■ EXERCISE PROMPT ■
Retype the One Nation passage word for word, from "Pauline Hanson's One" to "Hanson's populist image[1].".

■ PROVIDED PASSAGE ■
--------------------------------------------------

One Nation is a nationalist and protectionist political party in Australia. It gained 22 percent of the vote translating to 11 of 89 seats in Queensland's unicameral legislative assembly at the 1998 state election and made major inroads into the vote of the existing parties. Federally, the party peaked at the 1998 election on 9 percent but progressively lost ground at the 2001 and 2004 elections.



Pauline Hanson's One Nation was formed in 1997 by Pauline Hanson, David Oldfield and David Ettridge. Hanson, an endorsed Liberal Party candidate for the seat of Oxley at the 1996 federal election, had been disendorsed by the party shortly before the elections due to comments opposing "race-based welfare," made to a local newspaper in Ipswich, Queensland. Oldfield, a councillor on Manly Council in suburban Sydney and at one time an employee of Liberal minister Tony Abbott, was the organisational architect of the new party. He and Ettridge were known as "the two Davids" and were seen as the brains behind Hanson's populist image[1].

The name "One Nation" was chosen to signify national unity, in contrast to a perceived increasing division in Australian society caused by government policies favouring migrants and indigenous Australians. The term was used in British politics (where it is used in a quite different sense: see One Nation Conservatism), but was last used in Australian political life to describe a tax reform package by the Labor government of Paul Keating, whose urban-based, Asia-centric, free-market, and pro-affirmative action policies were representational of exactly what One Nation voters were opposing.

--------------------------------------------------

■ DATA ■
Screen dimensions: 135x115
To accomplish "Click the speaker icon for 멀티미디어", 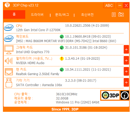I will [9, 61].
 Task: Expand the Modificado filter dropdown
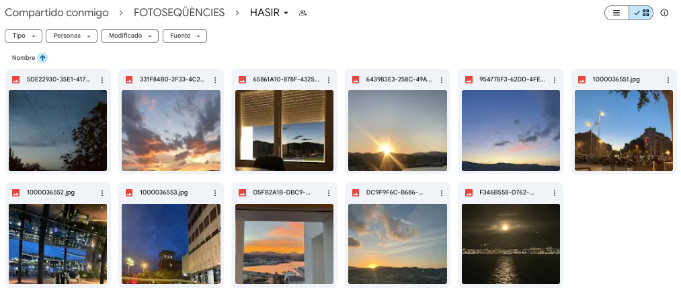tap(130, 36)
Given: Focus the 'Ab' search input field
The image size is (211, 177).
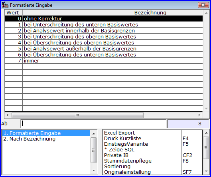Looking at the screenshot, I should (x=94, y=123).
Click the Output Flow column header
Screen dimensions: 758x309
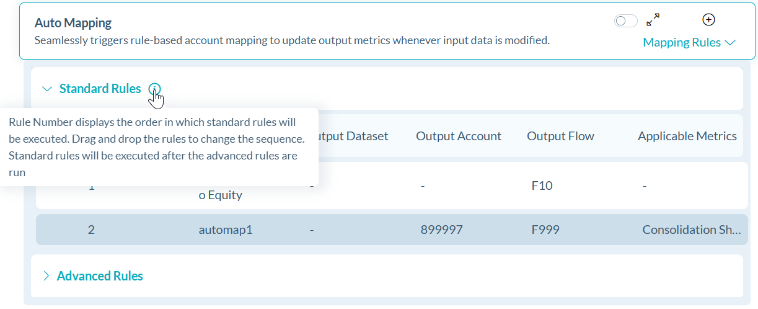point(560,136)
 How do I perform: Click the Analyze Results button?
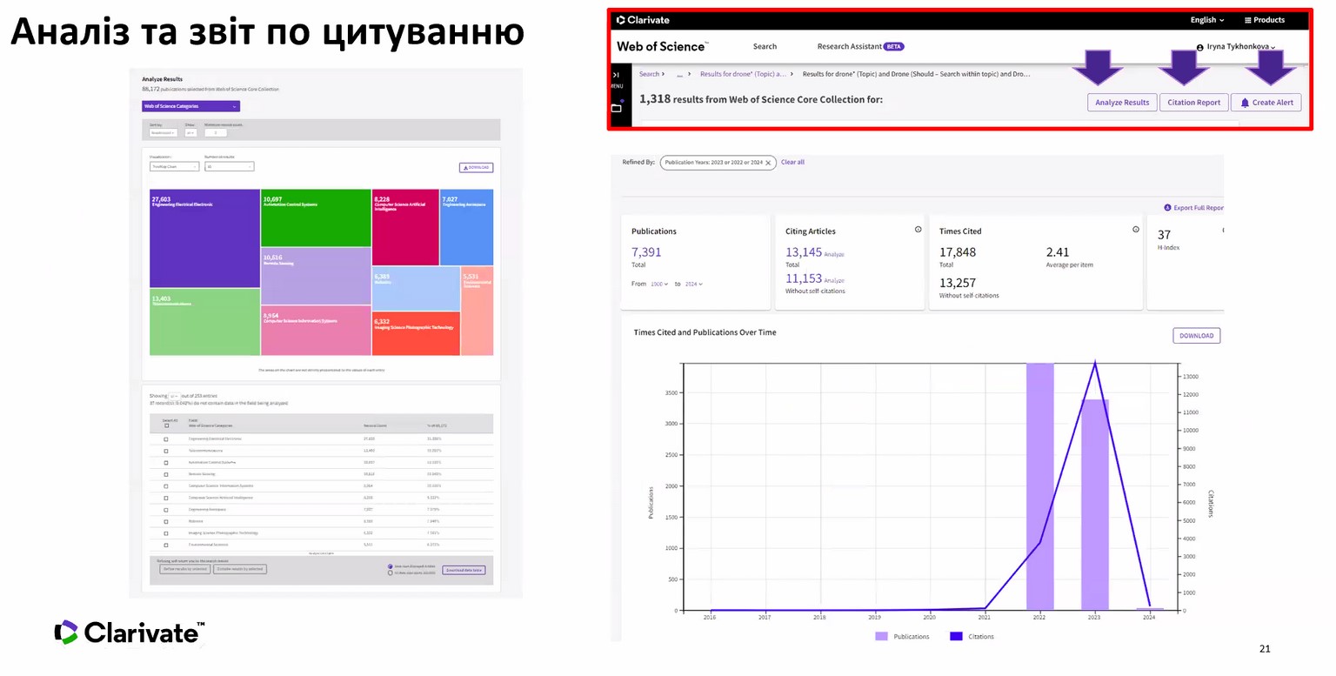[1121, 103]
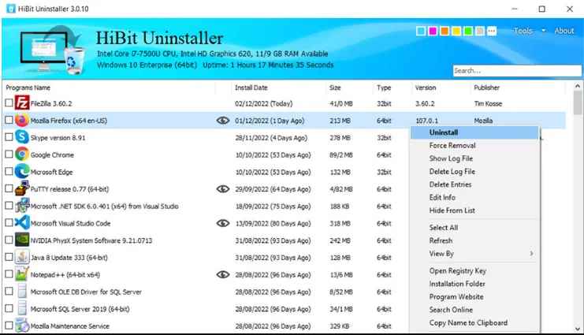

--------------------------------------------------

■ COMPLETE RESPONSE ■
Pauline Hanson's One Nation was formed in 1997 by Pauline Hanson, David Oldfield and David Ettridge. Hanson, an endorsed Liberal Party candidate for the seat of Oxley at the 1996 federal election, had been disendorsed by the party shortly before the elections due to comments opposing "race-based welfare," made to a local newspaper in Ipswich, Queensland. Oldfield, a councillor on Manly Council in suburban Sydney and at one time an employee of Liberal minister Tony Abbott, was the organisational architect of the new party. He and Ettridge were known as "the two Davids" and were seen as the brains behind Hanson's populist image[1].